As far as Check Engine Light goes I know how to use a OBD II reader but I dont think this car has one? Are the OBD I readers similar to the OBDII giving me a code and it will give me more info? Where is the OBD on this car?


----------



## Black 840Ci (Feb 8, 2008)

The OBD connector is located right below the radio in the bottom left hand corner of the center ounsol you have to remove a small cover to access it.


----------



## umoms (Oct 13, 2007)

Hey guys I have a 1996 BMW 740iL with 175k miles. I do not know any previous history on this car as I just got it. On a cold start this transmission sticks when I go from park to drive. And when I go from park to reverse it feels like the transmission wants to just jump out of the car completely.
The check Engine light is on and the code was P0730 which I know is transmission related. I want to check the transmission level but there is no dipstick...Now my problem is I don't know where the transmission filler is... Can anyone look at this pic.... and tell me where to pour the transmission fluid in at.
Also can someone point out where I can fill it with Engine coolant also.

Sorry for the noob questions. I could not find the answers in my owners manual.


----------



## M.Wong (Jan 9, 2003)

System is sealed, no dip stick... check out www.e38.org for how to check and fill the fluid.


----------



## Black 840Ci (Feb 8, 2008)

Might as well get ready to replace it!!!


----------



## crewdog843 (Mar 15, 2006)

That's a real clean engine for a '96. The reservoir for cooland is just in front of the MAF tube, the large round cap on the passenger side of the radiator shroud. You should see the coolant bleed screw (+) just in front of the cap. When you loosen the cap on a cold engine, the float should be level with the top of the neck. If it is level or slightly higher, do not add coolant. Is your car a double VANOS version?

One cannot add transmission fluid to these cars as they are filled with 'lifetime fluid' (ha ha ha)...if you must have the fluid replaced, take it to a competent indy and have the fluid and filter (BMW only, please) changed at the same time. Most mechanics now agree that the transmission fluid on these cars should be changed at around the 50,000 mile/2 year mark (whichever comes first). If you buy from www.bavauto.com, they send out a periodic (quarterly, I believe) newsletter, and in the latest issue, are the suggested intervals for all fluids in every BMW made. You can see this newsletter at www.bavauto.com if you like.

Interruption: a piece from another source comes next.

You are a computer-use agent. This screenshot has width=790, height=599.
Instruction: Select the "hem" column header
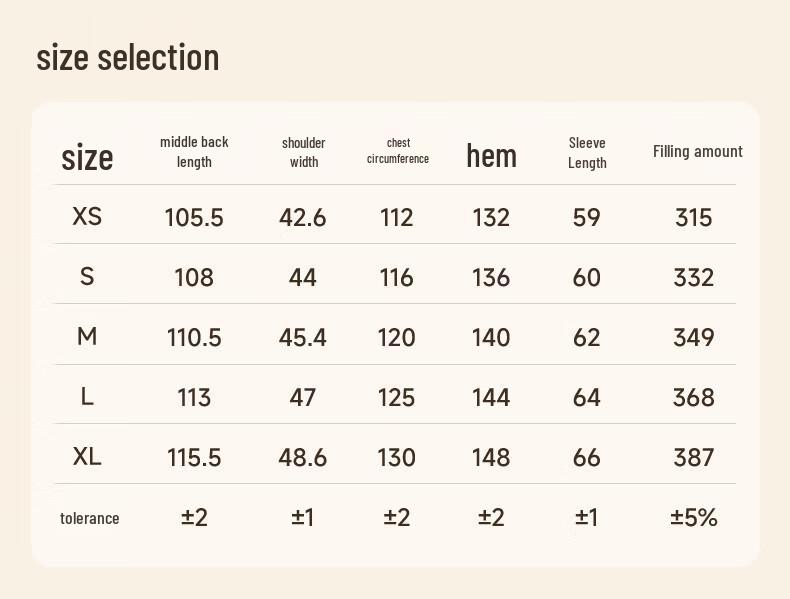coord(491,155)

The check engine light is always emissions related. It is triggered by either the MAF, the cam position sensors, or on rare occasions, by the O2 sensors. Usually when you get a trans failsafe message, the car will only drive in 3rd gear.....

jake


----------



## Shawk (Oct 25, 2009)

The transmission plug is under the transmission. The only way you can check the fluid level is to lift the car up and start it and open up the top plug to see if fluid cames out. To put transmission fluid in you have to have it pumped in.


----------